Par exemple pour un projet de jeu vidéo, on met en place Ogre pour avoir un moteur 3d qui marche, on a un début de gameplay, etc… Ce qui fait qu’on progresse très vite au début. Au bout d’un moment, il ne reste plus que les détails… en gros équilibrer le gameplay, faire les menus, les options, l’aide en ligne, paufiner l’IA, enlever le lag du jeu en réseau, débugger, traduire les textes en anglais, etc… Presque rien quoi… (ce que l’on appelle le polishing).
Sauf qu’en fait, en cumulant tous les « petits détails » de ce genre, cela prend autant de temps (sinon plus) que tout ce qui a été fait avant.

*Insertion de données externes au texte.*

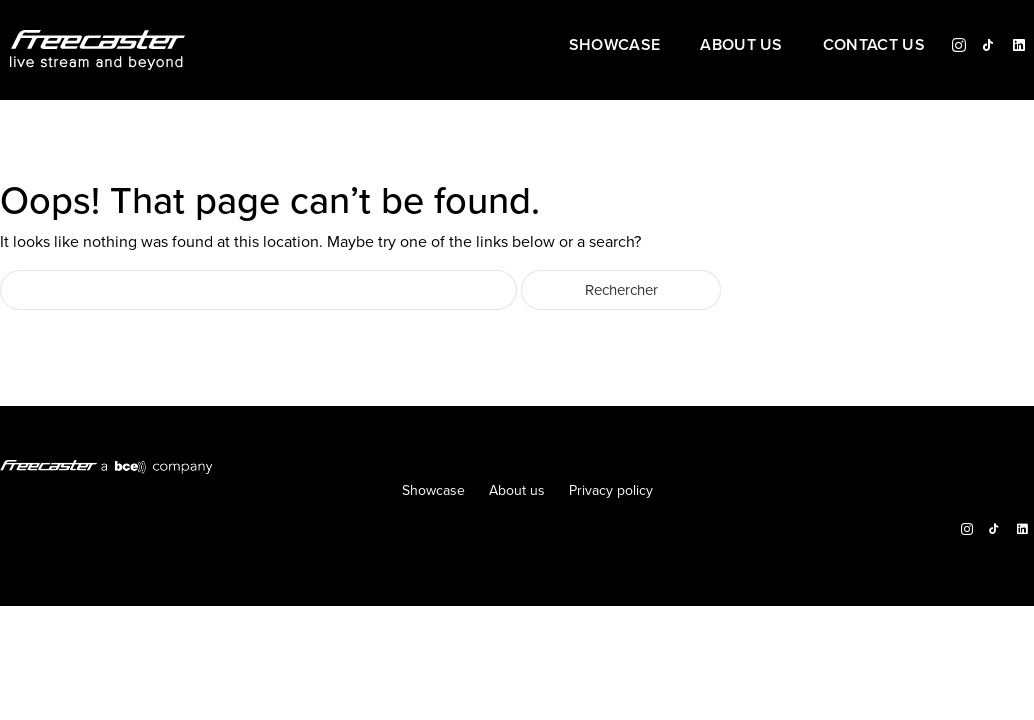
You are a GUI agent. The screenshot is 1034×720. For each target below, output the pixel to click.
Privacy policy (611, 490)
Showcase (615, 46)
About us (741, 46)
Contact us (874, 46)
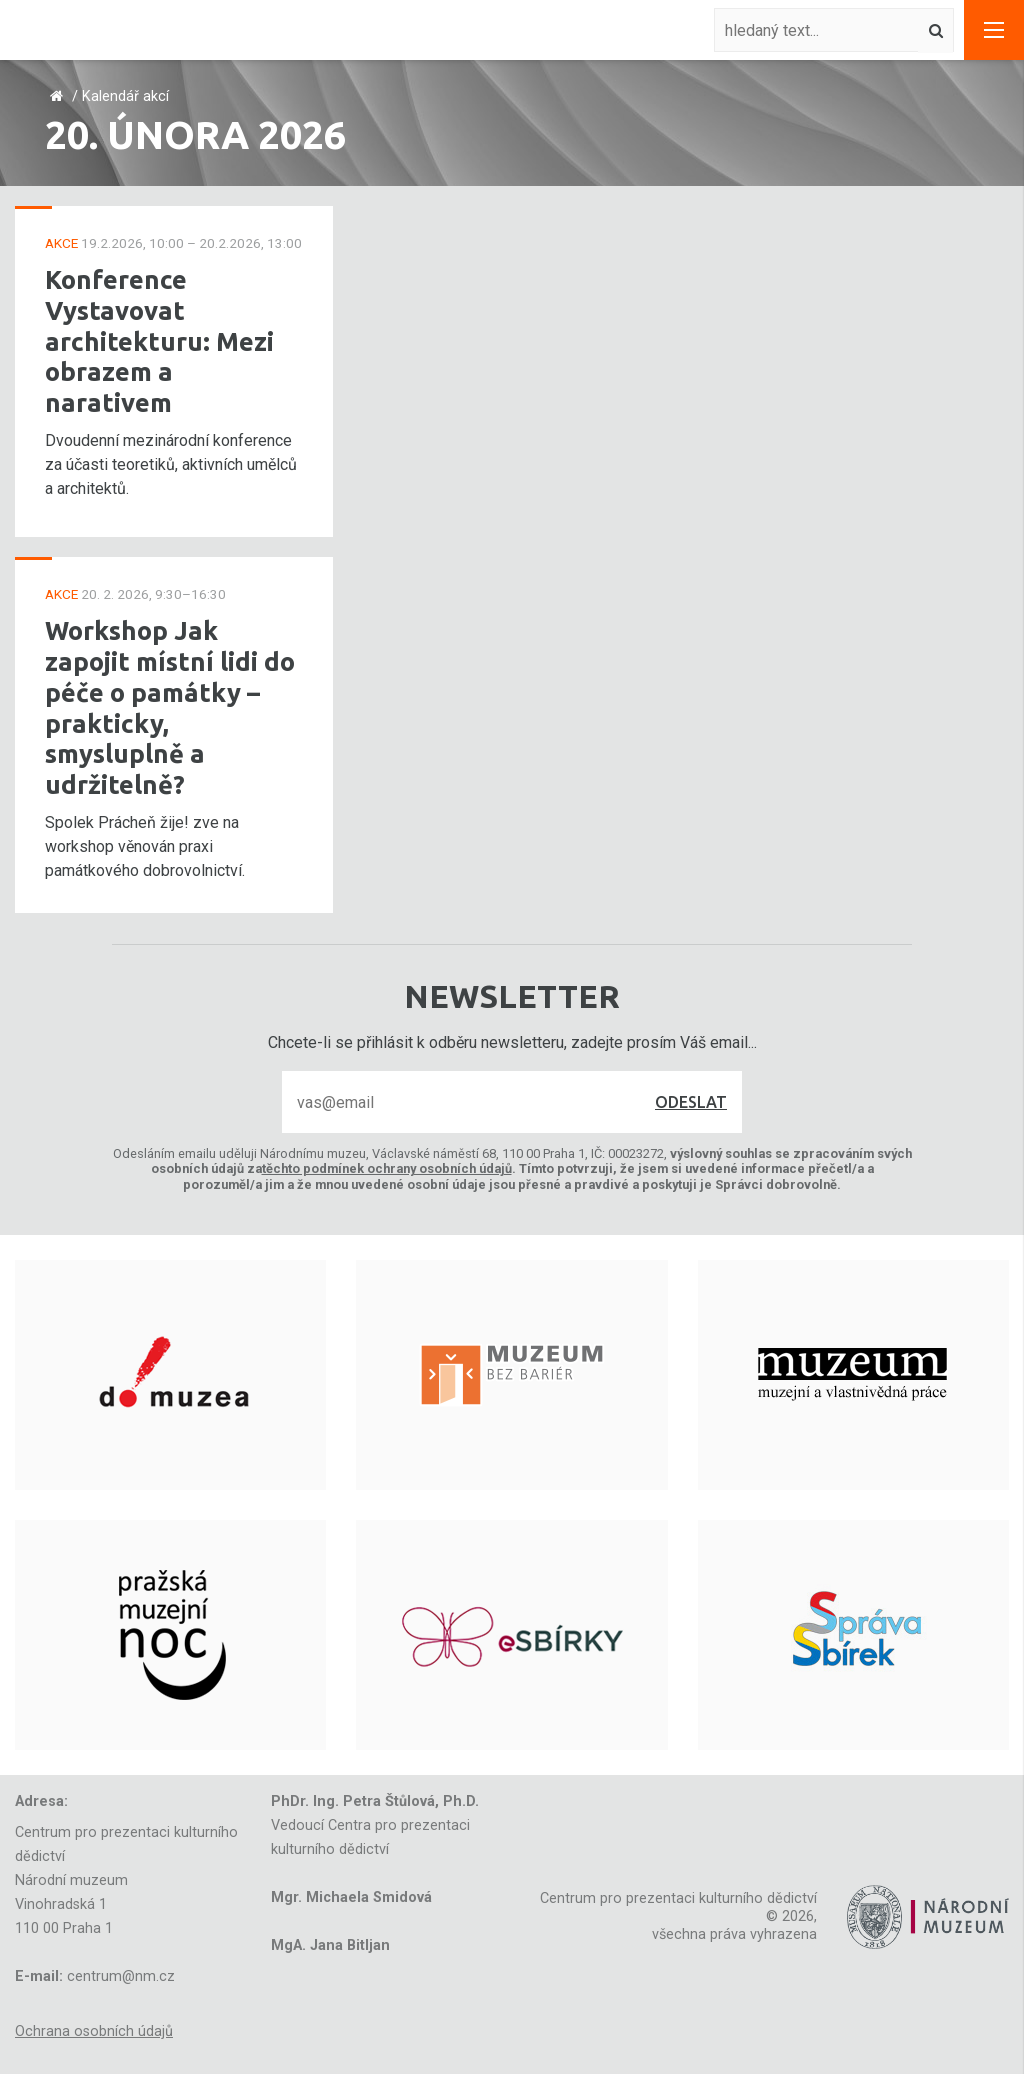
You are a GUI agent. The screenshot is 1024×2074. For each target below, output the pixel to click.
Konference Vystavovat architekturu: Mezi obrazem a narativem (159, 341)
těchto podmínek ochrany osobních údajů (387, 1168)
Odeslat (691, 1102)
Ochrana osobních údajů (94, 2031)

Ceci provoque tout un tas de désagréments:
- On a l’impression de ne plus avancer car les résultats des changements sont minimes
- On ne voit pas la fin du projet car il y a toujours quelque chose à modifier
- C’est un travail ennuyeux
- Il n’y a plus de créativité, plus de challenge, ce n’est que du travail « idiot »
- Quand on voit tout ce qu’il reste à faire, on a plus envie de le faire
Solution : simplifier le projet, anticiper ces étapes
3. Le contenu :
Faire un proto avec une map de test, c’est marrant.
Faire des niveaux ou des graphismes à la chaîne, c’est moins marrant… ça peut même être lassant, voire décourageant.
Solution : éviter les jeux à contenu, ou avoir quelqu’un qui aime bien faire ça dans l’équipe.
4. La sensation « d’avoir atteint sa vision » :
Quand on veut créer un jeu amateur, on a plein d’images en tête sur ce à quoi ça ressemblera quand ça sera fini.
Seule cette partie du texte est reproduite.